== EXTRACTED MATERIAL ==

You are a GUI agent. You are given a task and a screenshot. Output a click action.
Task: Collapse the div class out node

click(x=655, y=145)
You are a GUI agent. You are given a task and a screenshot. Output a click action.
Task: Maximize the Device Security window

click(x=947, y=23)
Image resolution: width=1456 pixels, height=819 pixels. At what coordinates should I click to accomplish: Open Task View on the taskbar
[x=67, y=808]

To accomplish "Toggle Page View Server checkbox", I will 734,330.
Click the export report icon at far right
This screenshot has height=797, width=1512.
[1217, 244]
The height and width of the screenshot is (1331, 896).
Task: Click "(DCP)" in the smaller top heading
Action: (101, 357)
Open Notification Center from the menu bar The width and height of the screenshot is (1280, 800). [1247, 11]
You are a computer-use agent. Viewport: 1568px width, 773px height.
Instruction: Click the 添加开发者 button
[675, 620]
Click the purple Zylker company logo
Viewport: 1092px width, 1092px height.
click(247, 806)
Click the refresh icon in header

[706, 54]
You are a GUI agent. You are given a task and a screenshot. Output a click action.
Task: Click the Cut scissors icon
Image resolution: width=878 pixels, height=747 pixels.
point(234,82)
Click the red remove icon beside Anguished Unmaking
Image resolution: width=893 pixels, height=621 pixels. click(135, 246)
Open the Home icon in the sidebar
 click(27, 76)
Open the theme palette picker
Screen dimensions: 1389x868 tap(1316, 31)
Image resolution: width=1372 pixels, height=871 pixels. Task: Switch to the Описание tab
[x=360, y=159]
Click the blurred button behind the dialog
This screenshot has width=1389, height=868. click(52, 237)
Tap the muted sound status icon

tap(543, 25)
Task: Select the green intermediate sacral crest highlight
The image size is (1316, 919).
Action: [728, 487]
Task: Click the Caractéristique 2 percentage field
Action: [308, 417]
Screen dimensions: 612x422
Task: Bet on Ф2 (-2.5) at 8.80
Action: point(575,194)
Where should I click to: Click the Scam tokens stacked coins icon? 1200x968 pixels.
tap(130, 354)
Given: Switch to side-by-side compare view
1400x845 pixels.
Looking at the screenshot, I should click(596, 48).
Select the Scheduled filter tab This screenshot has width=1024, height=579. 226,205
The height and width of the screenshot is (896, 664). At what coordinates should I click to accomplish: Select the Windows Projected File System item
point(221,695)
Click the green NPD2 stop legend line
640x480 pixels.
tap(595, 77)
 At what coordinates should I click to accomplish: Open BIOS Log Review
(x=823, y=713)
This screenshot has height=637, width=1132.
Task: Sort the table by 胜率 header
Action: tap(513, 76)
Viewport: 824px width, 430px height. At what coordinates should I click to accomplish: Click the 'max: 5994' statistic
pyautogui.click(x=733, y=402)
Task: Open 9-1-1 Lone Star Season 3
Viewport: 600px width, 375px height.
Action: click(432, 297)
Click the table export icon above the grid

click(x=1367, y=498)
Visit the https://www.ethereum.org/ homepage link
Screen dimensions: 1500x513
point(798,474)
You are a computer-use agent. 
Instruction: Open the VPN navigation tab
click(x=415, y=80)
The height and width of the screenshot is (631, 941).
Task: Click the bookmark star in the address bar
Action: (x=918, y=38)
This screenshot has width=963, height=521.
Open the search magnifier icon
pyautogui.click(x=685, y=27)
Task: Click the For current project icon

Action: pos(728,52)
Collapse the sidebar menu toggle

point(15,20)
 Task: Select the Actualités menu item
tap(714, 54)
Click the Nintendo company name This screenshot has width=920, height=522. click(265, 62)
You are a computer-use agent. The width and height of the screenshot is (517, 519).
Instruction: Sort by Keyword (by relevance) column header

===

> WHAT TO WORK ON
Copy the listing above line for line, leaving every character unchanged.

> RESULT
You are a GUI agent. You are given a task and a screenshot. Output a click action.
Task: Collapse the div class out node

click(x=655, y=145)
You are a GUI agent. You are given a task and a screenshot. Output a click action.
Task: Maximize the Device Security window

click(x=947, y=23)
Image resolution: width=1456 pixels, height=819 pixels. At what coordinates should I click to accomplish: Open Task View on the taskbar
[x=67, y=808]

To accomplish "Toggle Page View Server checkbox", I will 734,330.
Click the export report icon at far right
This screenshot has height=797, width=1512.
[1217, 244]
The height and width of the screenshot is (1331, 896).
Task: Click "(DCP)" in the smaller top heading
Action: (101, 357)
Open Notification Center from the menu bar The width and height of the screenshot is (1280, 800). [1247, 11]
You are a computer-use agent. Viewport: 1568px width, 773px height.
Instruction: Click the 添加开发者 button
[675, 620]
Click the purple Zylker company logo
Viewport: 1092px width, 1092px height.
click(247, 806)
Click the refresh icon in header

[706, 54]
You are a GUI agent. You are given a task and a screenshot. Output a click action.
Task: Click the Cut scissors icon
Image resolution: width=878 pixels, height=747 pixels.
point(234,82)
Click the red remove icon beside Anguished Unmaking
Image resolution: width=893 pixels, height=621 pixels. click(135, 246)
Open the Home icon in the sidebar
 click(27, 76)
Open the theme palette picker
Screen dimensions: 1389x868 tap(1316, 31)
Image resolution: width=1372 pixels, height=871 pixels. Task: Switch to the Описание tab
[x=360, y=159]
Click the blurred button behind the dialog
This screenshot has width=1389, height=868. click(52, 237)
Tap the muted sound status icon

tap(543, 25)
Task: Select the green intermediate sacral crest highlight
The image size is (1316, 919).
Action: [728, 487]
Task: Click the Caractéristique 2 percentage field
Action: [308, 417]
Screen dimensions: 612x422
Task: Bet on Ф2 (-2.5) at 8.80
Action: point(575,194)
Where should I click to: Click the Scam tokens stacked coins icon? 1200x968 pixels.
tap(130, 354)
Given: Switch to side-by-side compare view
1400x845 pixels.
Looking at the screenshot, I should click(596, 48).
Select the Scheduled filter tab This screenshot has width=1024, height=579. 226,205
The height and width of the screenshot is (896, 664). At what coordinates should I click to accomplish: Select the Windows Projected File System item
point(221,695)
Click the green NPD2 stop legend line
640x480 pixels.
tap(595, 77)
 At what coordinates should I click to accomplish: Open BIOS Log Review
(x=823, y=713)
This screenshot has height=637, width=1132.
Task: Sort the table by 胜率 header
Action: tap(513, 76)
Viewport: 824px width, 430px height. At what coordinates should I click to accomplish: Click the 'max: 5994' statistic
pyautogui.click(x=733, y=402)
Task: Open 9-1-1 Lone Star Season 3
Viewport: 600px width, 375px height.
Action: click(432, 297)
Click the table export icon above the grid

click(x=1367, y=498)
Visit the https://www.ethereum.org/ homepage link
Screen dimensions: 1500x513
point(798,474)
You are a computer-use agent. 
Instruction: Open the VPN navigation tab
click(x=415, y=80)
The height and width of the screenshot is (631, 941).
Task: Click the bookmark star in the address bar
Action: (x=918, y=38)
This screenshot has width=963, height=521.
Open the search magnifier icon
pyautogui.click(x=685, y=27)
Task: Click the For current project icon

Action: pos(728,52)
Collapse the sidebar menu toggle

point(15,20)
 Task: Select the Actualités menu item
tap(714, 54)
Click the Nintendo company name This screenshot has width=920, height=522. click(265, 62)
You are a computer-use agent. The width and height of the screenshot is (517, 519).
Instruction: Sort by Keyword (by relevance) column header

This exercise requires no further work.